I'm serving an app that I want to be accessible from different devices in the same network. From what I've seen, I can do that by accessing the server's private IP. But the other devices have no way of knowing that. Is there a way to setup something like an internal domain?
For the purposes of this answer I'll refer to HTTP as the protocol, which is by far the widest and most frequently used. If it's something else, the principles are the same.
The first option to consider is 'just' using the IP address. https://192.168.0.3/ isn't so bad to remember; IPv6 is worse, being longer. You could email, chat, or otherwise link your users to the address so you wouldn't have to remember it. Most home networks use DHCP by default, but usually give the same address to the same MAC address unless there's so much device turnover that the ip pool is depleted, so the addresses rarely change in practice. Additionally, most routers leave IP space that is not part of the DHCP pool and you can statically configure that on your server to take any IP changes out of the equation.
The appeal of the IP address method is that it's low investment. It's ready to work now. The downside is that if your IP address does change, your clients now can't reach the service as currently configured. Enter DNS. DNS comes into the equation when the DHCP-provided DNS servers are used by clients to query for the record of names such as stackoverflow.com.
The DNS servers on a home network are usually ones provided by the ISP (or hopefully, because ISPs are typically bad at providing good DNS, you'd point at cloudflare (1.1.1.1) or Google (8.8.8.8, 8.8.4.4) or some other decent DNS provider for public DNS. Either way, the point is, your currently configured DNS servers are probably not able to be configured to serve records of your devising.
That leaves you with 4 options: public DNS, private DNS server, "borrowed" DNS domains, or /etc/hosts.
Public DNS can serve a private IP address, and this is probably the next easiest solution. You'll have to pay to register a domain and buy dns hosting (many dns registrars provide dns service for free). You can then own a name like myhouse.net and add an "A" (address) record for app.myhouse.net with a value of your local IP address. Any public query for the name will look up to your internal IP address, but that's not much of a disclosure (they knew you were on one of the RFC 1918 address spaces) and they could spearfish and xss you just as easily with a domain name, so for home use, I'd call publishing a private ipv4 address to public DNS can essentially be done with impunity. Note these address spaces are non routable - they can't be accessed from the internet and conflict with many other folks' home network IP space as well.
Private DNS. As we've discussed, you probably don't have a DNS server in your network, or you wouldn't be asking this question. You're using public DNS servers for resolution. So there's nowhere for you to define a domain and records like app.myhouse.local. The first step to private DNS would be to create or acquire a server which you can provide via DHCP to your local clients, and can be configured with your private domain records. This server would be configured to also do public queries recursively, so it could be used for all DNS traffic on the network. This way, you get to "invent" your own "private" domain that's not part of public knowledge. This is obviously heavy touch. You might be able to find some sort of service that would allow you to do a thing like this online, otherwise you'll need to install software like Bind or equivalent. On the plus side, it's free, and knowing more about DNS is always a good investment.
"Borowed" DNS - by this I refer to services like https://www.noip.com/ which will allow you to create a host record under one of their domains. They often also include software and an API by means of which you can update the record to point to your dynamic IP address. I do not know whether you could store a private IP address in these services. The domain name would be one of theirs, not one of your choosing (something like myhouse.noip.com) But they're often cheap or free, and they do solve the immediate problem of creating a DNS record. Again, the record would be a private address in public dns and could be queried from anywhere in the world.

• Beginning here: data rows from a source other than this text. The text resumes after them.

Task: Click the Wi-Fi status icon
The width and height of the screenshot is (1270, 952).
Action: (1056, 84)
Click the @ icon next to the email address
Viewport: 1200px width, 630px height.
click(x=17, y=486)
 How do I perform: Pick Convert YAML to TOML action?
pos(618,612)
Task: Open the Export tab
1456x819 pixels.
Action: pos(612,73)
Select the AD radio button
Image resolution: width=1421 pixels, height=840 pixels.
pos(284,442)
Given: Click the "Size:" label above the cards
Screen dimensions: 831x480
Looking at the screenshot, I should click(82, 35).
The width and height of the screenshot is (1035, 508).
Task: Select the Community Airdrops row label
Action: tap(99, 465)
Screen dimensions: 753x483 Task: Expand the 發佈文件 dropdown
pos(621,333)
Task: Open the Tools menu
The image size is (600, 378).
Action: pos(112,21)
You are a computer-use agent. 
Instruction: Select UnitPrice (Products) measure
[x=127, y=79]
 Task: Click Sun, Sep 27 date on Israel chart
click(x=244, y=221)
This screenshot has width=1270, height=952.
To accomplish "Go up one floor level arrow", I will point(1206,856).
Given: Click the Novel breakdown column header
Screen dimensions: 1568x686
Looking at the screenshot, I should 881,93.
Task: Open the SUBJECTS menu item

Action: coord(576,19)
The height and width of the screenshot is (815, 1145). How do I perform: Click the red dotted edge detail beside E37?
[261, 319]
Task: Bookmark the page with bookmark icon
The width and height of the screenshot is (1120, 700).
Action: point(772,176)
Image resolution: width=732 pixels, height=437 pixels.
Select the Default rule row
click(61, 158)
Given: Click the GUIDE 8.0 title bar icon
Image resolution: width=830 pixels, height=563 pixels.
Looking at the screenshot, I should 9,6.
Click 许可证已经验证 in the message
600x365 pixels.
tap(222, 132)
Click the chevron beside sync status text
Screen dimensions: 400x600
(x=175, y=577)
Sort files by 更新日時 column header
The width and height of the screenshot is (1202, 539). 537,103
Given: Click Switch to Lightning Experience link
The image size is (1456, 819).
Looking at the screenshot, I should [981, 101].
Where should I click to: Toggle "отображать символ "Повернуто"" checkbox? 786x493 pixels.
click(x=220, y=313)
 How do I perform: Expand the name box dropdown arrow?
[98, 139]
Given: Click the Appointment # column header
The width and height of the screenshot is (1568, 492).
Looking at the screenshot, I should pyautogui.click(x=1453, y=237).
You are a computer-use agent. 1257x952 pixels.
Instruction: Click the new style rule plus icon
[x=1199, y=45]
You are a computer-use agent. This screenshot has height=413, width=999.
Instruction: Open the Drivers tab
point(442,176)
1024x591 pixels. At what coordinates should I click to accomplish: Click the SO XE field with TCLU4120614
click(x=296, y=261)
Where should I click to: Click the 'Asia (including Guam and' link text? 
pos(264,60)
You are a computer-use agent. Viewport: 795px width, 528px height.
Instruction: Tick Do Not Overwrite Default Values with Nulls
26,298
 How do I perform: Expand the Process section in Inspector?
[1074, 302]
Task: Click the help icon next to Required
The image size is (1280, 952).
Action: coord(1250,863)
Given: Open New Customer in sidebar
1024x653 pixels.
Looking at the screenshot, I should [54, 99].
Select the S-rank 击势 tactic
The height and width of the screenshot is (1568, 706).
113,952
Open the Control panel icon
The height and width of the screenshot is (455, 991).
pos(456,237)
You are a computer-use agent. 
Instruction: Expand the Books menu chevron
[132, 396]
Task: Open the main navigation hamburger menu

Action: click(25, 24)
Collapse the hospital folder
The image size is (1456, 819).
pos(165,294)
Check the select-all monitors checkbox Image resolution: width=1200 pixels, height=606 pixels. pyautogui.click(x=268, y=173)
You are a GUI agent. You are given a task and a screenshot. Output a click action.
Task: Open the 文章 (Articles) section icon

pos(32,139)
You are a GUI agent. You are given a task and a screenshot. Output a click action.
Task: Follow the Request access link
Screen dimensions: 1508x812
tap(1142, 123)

/etc/hosts: this file (which also exists in windows, interestingly enough) provides a local system an alternative name resolution system to DNS. It typically takes precedence over DNS (ie it's checked first) and could be used to define a record on most of your hosts. I don't know how you'd do it on tablets or phones, and it's obviously something you'd have to set up in advance - not a great fit for your use case.
Looking at these options, I'd recommend you consider one of the borrowed dns domain providers first. IF that seems good, you're done. If you can't justify putting your private IP address into public DNS, that will force you to go that route. Maybe just using the IP address will work fine.
Related
I've got difficulties in understanding NAT, NAPT, and port forwarding.
I got what NAT does. But when I try to describe port forwarding, NAT's concept becomes too vague.
I found NAPT and there is only a vague assumption that port forwarding is related to this.
Is port forwarding related to NAPT? If not, what is the difference?
NAPT stands for Network Address Port Translation and it specifically is in reference to be able to have many private IP addresses (ie - inside your building) all able to share a single public IP address (that would be assigned to your router from your ISP).
Think of it like this ... your public IP Address which is visible to the entire Internet exists on the ethernet port that you have connected to your Internet service.
Then, the other ports on your router / firewall / WiFi are all on a different network entirely - that's called your PRIVATE network.
In order to get all of those IP addresses on the inside private network to be able to have autonomous access to the Internet, your router/firewall does what we traditionally call NATting - Network Address Translation. So lets say that you and three other people access the same web site from inside your house... your firewall will see those requests to access that web site on your three different private IP addresses and it will assign to that browsing session, a unique session ID to that datastream and it will then go out and contact that web server but that unique session id rides with that datastream so that when packets come back from the web site the router knows which private IP address to send them to ... it acts as a facilitator for the internet packets going to and from the private IP addresses inside your building.
And a private IP address can be assigned to computers, tablets, cell phones, printers etc. etc.
PORT ADDRESS TRANSLATION is the exact same thing, only in reverse.
You do NOT want anyone on the Internet to be able to access any of the devices on your private network, so by default, your router/fireall denys any requests coming from somewhere on the internet that might be trying to access your public IP address.
But there are times when you have something running on one of your private IP devices ... like a gaming console, or maybe a remote desktop session that you need someone to access from the Internet ... what we typically do, is go into the routers configuration settings, and we create a PAT rule that says, "Allow any attempts to access my public IP address ON this specific port number and send those requests back to this specific private IP address." - in a nut shell.
NATting is when traffic is generated from the inside of your private network and it is going out to the Internet where PATting is for traffic coming FROM the Internet into your private network.
Hope that help clarify things a little ...
Edit: I should point out, that these days, when a device or some software running on your computer needs to allow traffic from the Internet to reach it, there is a feature in most home routers called UPNP (Universal Plug And Play) that, when enabled, devices like XBOX and other software can create - on the fly and without you having to give it any thought at all - PAT rules inside your firewall. UPNP was created because most home users don't remotely understand how network traffic works so trying to teach the non-tech person how to create PAT rules was becoming an issue, so UPnP was invented... it has its issues, but for the most part it's fairly reliable and nothing to worry about.
I am trying to get the big picture although my primary domain is not networking.
Some question's narrowed down for which I'm not getting enough/proper answers online
Is the IP that is resolved by the DNS server when I hit www.google.com is same as any of the Google router's Gateway IP?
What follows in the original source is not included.